4.2 Analysis of layers
A clear pattern emerges for the contrast invariant networks in our analysis of the consistency of the most activated kernels across different levels of contrast (Table 1): the lowest portion of identical kernels always belongs to the convolutional layer before the first max-pooling, with a large margin. For instance, within Inception-V3 the difference between conv1_3 to all other layers is more than 20%. Similarly, this figure is about 10% lower for conv1_2 of VGG-19 and VGG-16 with respect to the other layers of those networks. This margin is less pronounced among the convolutional layers of VGG-16-3C perhaps because conv1_4 of this network considers a minimum spatial neighbourhood.
This observed pattern implies a potential hypothesis regarding the underlying strategy of these networks: in order to achieve contrast invariance, the lower convolutional layers (before the first max-pooling) mitigate the variation of contrast in the input image. Given the fact that the architecture of DNNs is feedforward, a consequence of this hypothesis would be that higher layers become less sensitive to contrast. We exactly observe this consequence in Table 1: the highest convolutional layer we studied (i.e. the fifth) always obtains the largest value of identical kernels within each of these four networks. This is a coherent strategy: contrast is a low-level feature and its variation should not be propagated to higher layers of hierarchy as their purpose is detecting more generic features.
This pattern is not determined by whether a network predicts an object correctly according to the ground-truth (compare the left and right panels of Figure 4 for VGG-16 and refer to supplementary materials for all other networks). At the same time, although, this pattern is not conditioned to the confidence of a network, it is more noticeable at higher levels of confidence. For instance, we can observe that the margin between conv1_2 to all other layers of VGG-16 is substantially larger when the confidence of the network is between 80-100% in comparison to 0-20% (compare the purple and blue curves in both panels of Figure 4). This is also the case for conv1_3 of Inception-V3 and conv1_2 of VGG-19 (compare the purple and blue curves in their corresponding panels of Figure 3).
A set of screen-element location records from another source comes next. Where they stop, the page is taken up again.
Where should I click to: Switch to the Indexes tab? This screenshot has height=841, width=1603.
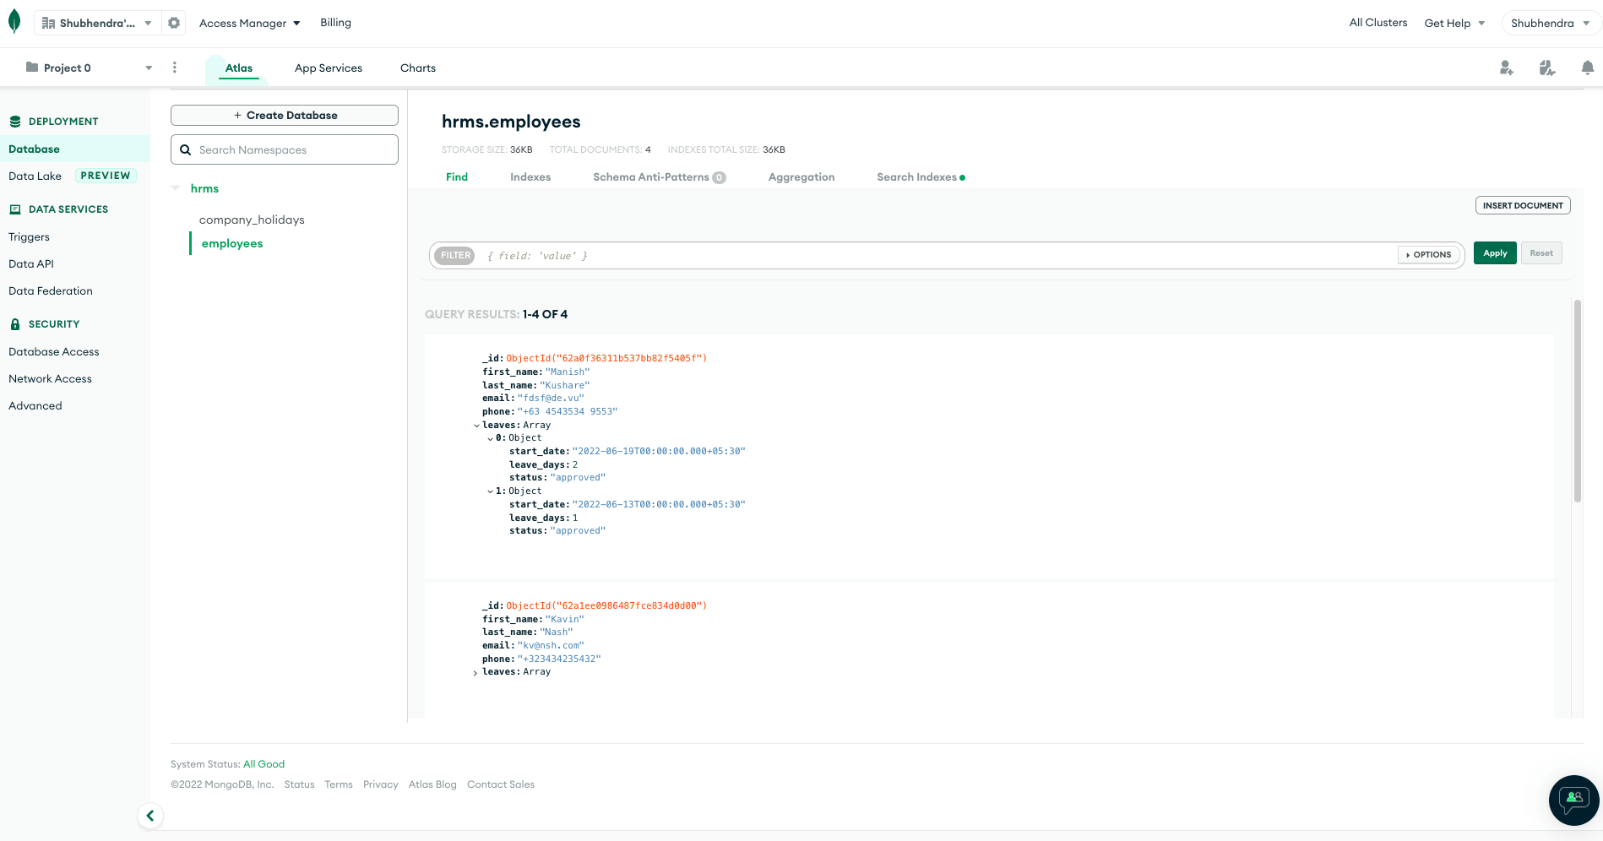pyautogui.click(x=530, y=176)
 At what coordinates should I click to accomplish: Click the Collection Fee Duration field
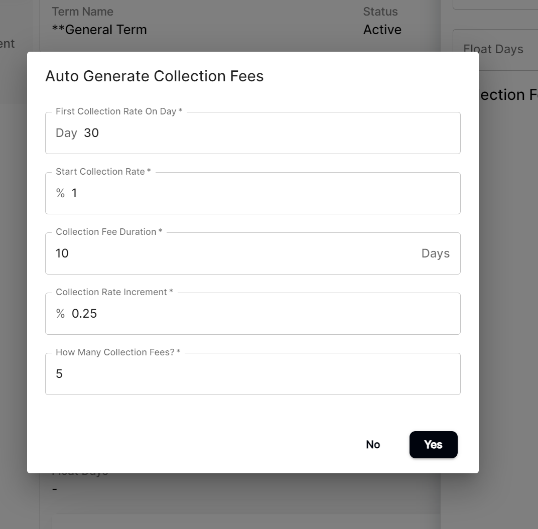pyautogui.click(x=253, y=253)
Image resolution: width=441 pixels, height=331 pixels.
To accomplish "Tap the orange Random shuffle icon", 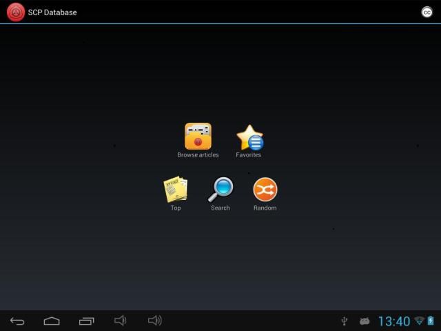I will tap(265, 189).
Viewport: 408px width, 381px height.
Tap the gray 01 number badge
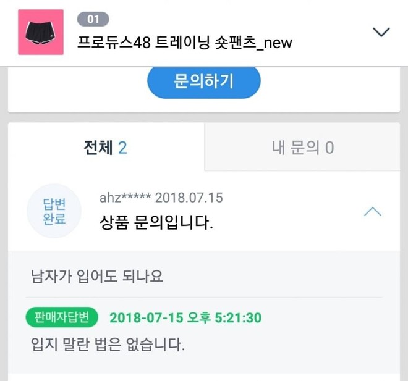(x=93, y=19)
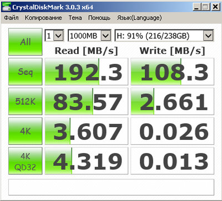Open the Язык(Language) menu
Screen dimensions: 222x201
tap(139, 18)
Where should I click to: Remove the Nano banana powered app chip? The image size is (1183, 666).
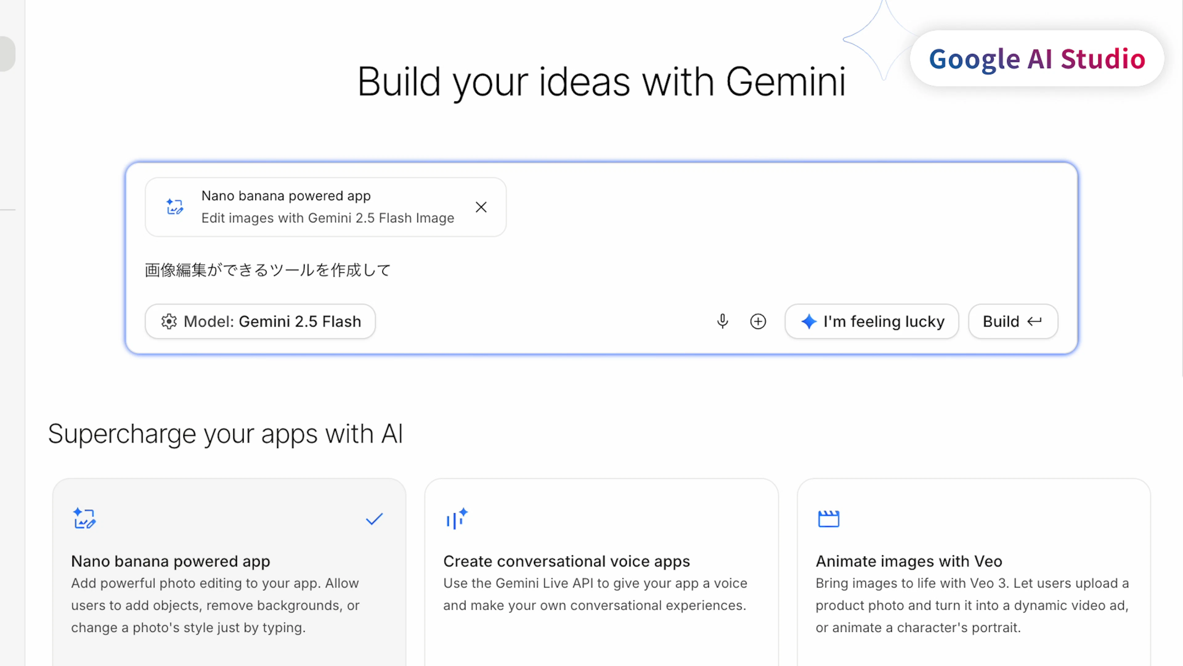pyautogui.click(x=481, y=207)
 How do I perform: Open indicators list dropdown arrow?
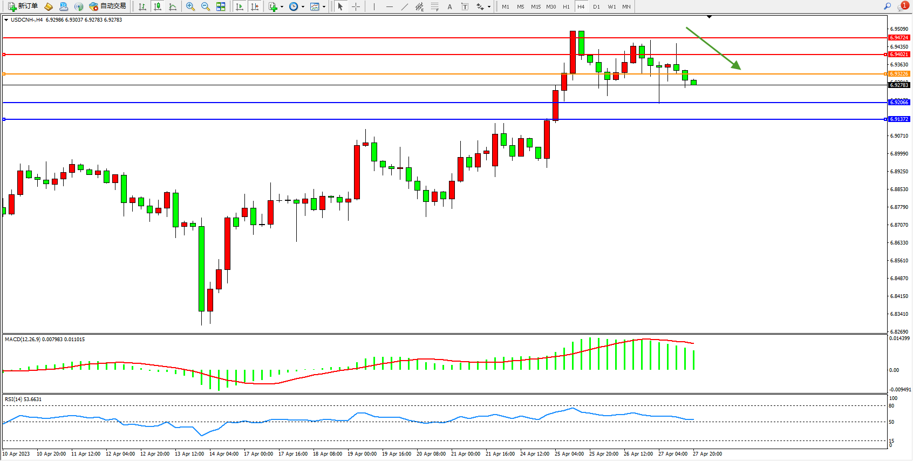click(282, 7)
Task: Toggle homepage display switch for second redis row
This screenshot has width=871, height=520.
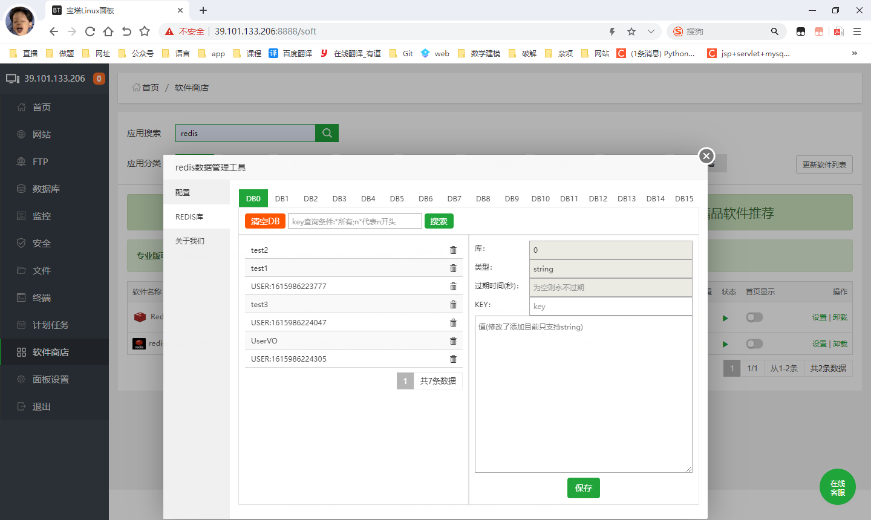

The reason that this pattern is influenced by the confidence of the network and not by its correctness is rather logical. As far as a network is concerned, when it has a high confidence it thinks that its prediction is correct, regardless of what the ground-truth states. The fact that this pattern becomes more pronounced in higher levels of confidence suggests that this strategy (i.e. mitigating the variation of contrast before the first max-pooling) is truly aiding the network to reach a more “correct” decision.
4.3 Contrast comparison
In order to scrutinise more thoroughly our inferences, we analysed the portion of identical kernels in a pair-wise comparison between 100% level of contrast to all other levels of contrast. We have reported this analysis for two networks in Figure 5 (refer to supplementary materials for the other networks). A value of 1 for the percentage of identical kernels implies that given the input image in one level of contrast, the most activated kernels at every spatial locations remain identical to those at 100% level of contrast (i.e. the activity of a layer is not affected by contrast of the input image). Contrary to this, as this figure becomes smaller it means that the behaviour of a layer is influenced more by contrast of the input image. We should expect to observe a sharper decline in percentage of identical kernels for the layer we are proposing that mitigates the impact of contrast (i.e. the last convolutional layer before the first max-pooling) and a slower decline for other layers.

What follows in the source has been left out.